Una terapia genética para tratar un raro tipo de ceguera heredado mejoró la visión de cuatro de seis pacientes que la probaron, lo que eleva las esperanzas en este complejo campo de la tecnología de reparación.
Dos equipos separados de médicos notificaron haber tenido éxito tras usar la terapia para tratar la amaurosis congénita de Leber.
Este padecimiento daña los receptores de luz en la retina. Generalmente comienza a afectar la vista en la niñez y causa ceguera total cuando el paciente tiene alrededor de 30 años.
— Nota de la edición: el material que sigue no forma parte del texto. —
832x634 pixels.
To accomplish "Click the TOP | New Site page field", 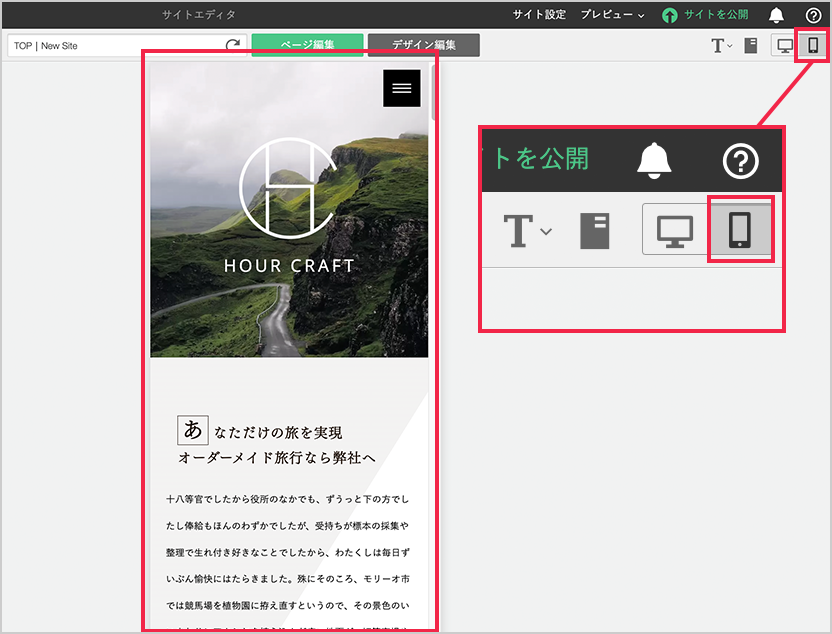I will tap(115, 46).
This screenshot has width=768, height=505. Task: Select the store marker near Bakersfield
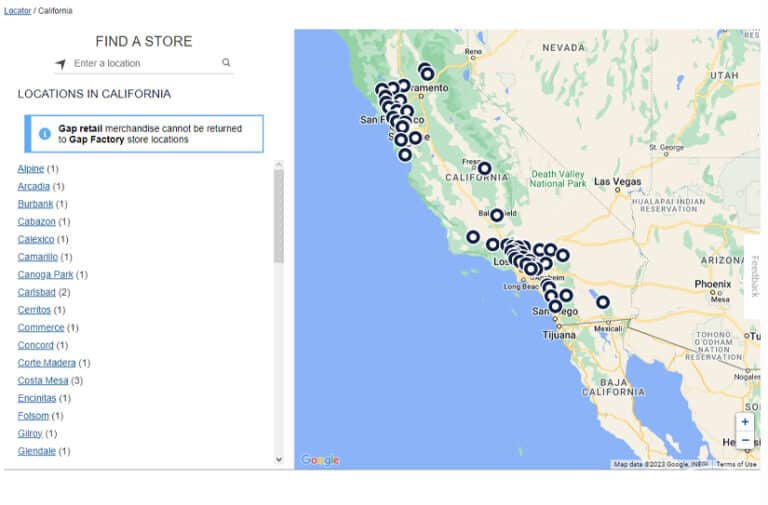click(496, 215)
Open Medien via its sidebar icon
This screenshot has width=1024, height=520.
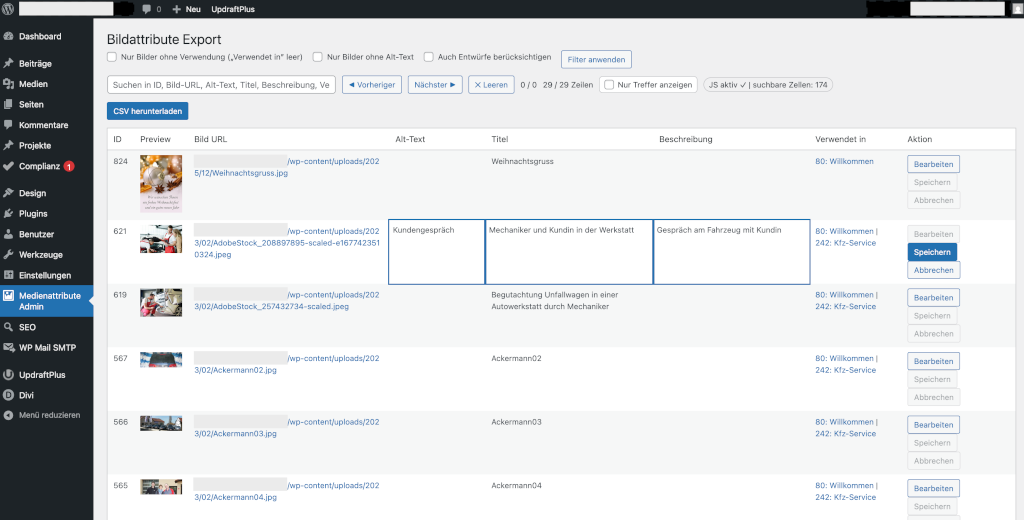tap(9, 84)
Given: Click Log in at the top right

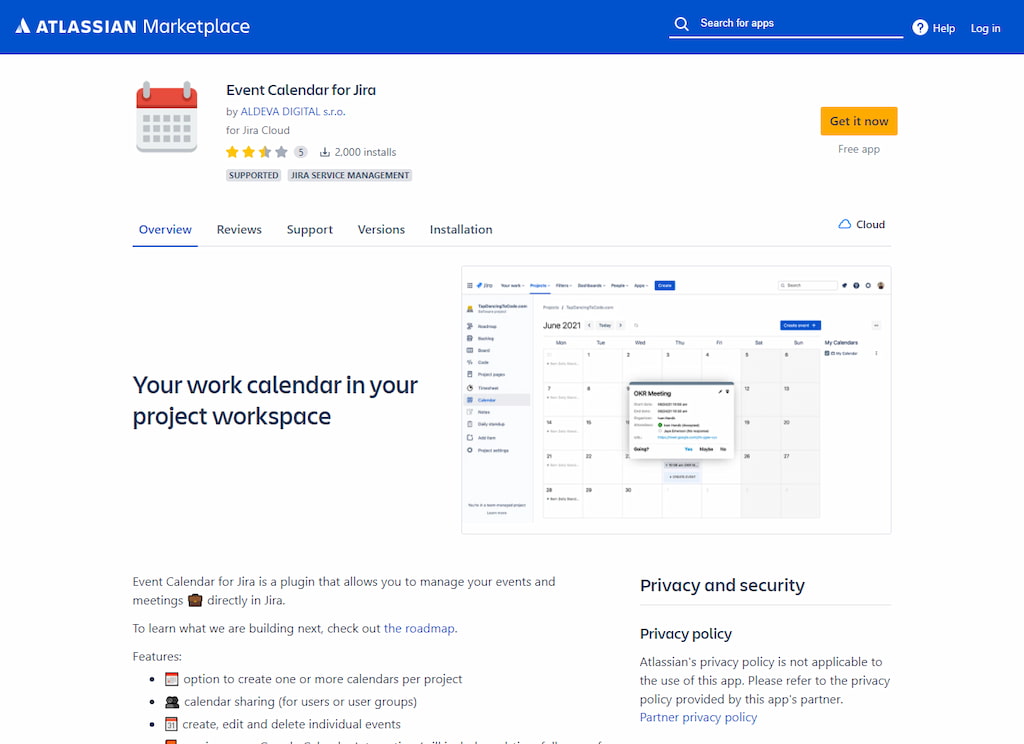Looking at the screenshot, I should click(x=985, y=28).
Hasta el momento no existe tratamiento.
Ambos equipos usaron un virus común del resfrío para administrar una versión normal del gen dañado que causa la enfermedad, llamado RPE65, directamente en los ojos de los pacientes.
Pese a que en los dos ensayos se probó la seguridad, los participantes informaron que podían ver un poco mejor luego de la intervención, indicaron los investigadores en un encuentro de especialistas en oftalmología en Florida y también en la revista New England Journal of Medicine.
La doctora Katherine High, del Hospital de Niños de Filadelfia y del Instituto Médico Howard Hughes, y sus colegas dieron a conocer que sus tres voluntarios habían mejorado su visión después de los tratamientos.
El equipo del doctor Robin Ali, del University College de Londres, dijo que uno de sus tres voluntarios había mejorado.
Dado que los pacientes eran adultos, con una pérdida de visión ya severa, y que recibieron sólo bajas dosis de tratamiento, los expertos no esperaban ver ningún beneficio.
"Este resultado es importante para todo el campo de la terapia genética", dijo High, expresidente de la Sociedad Estadounidense de Terapia Genética.
"El hecho de que veamos cualquier tipo de mejora en estas circunstancias nos brinda gran esperanza sobre la efectividad del tratamiento", comentó Ali durante una entrevista telefónica.
En cada caso, sólo se trató un ojo de los pacientes, por lo que el otro pudo funcionar como "control" para determinar si la visión había mejorado.
El próximo paso será tratar a niños, cuyos ojos están menos deteriorados y quienes tienen mayores oportunidades de mejorar.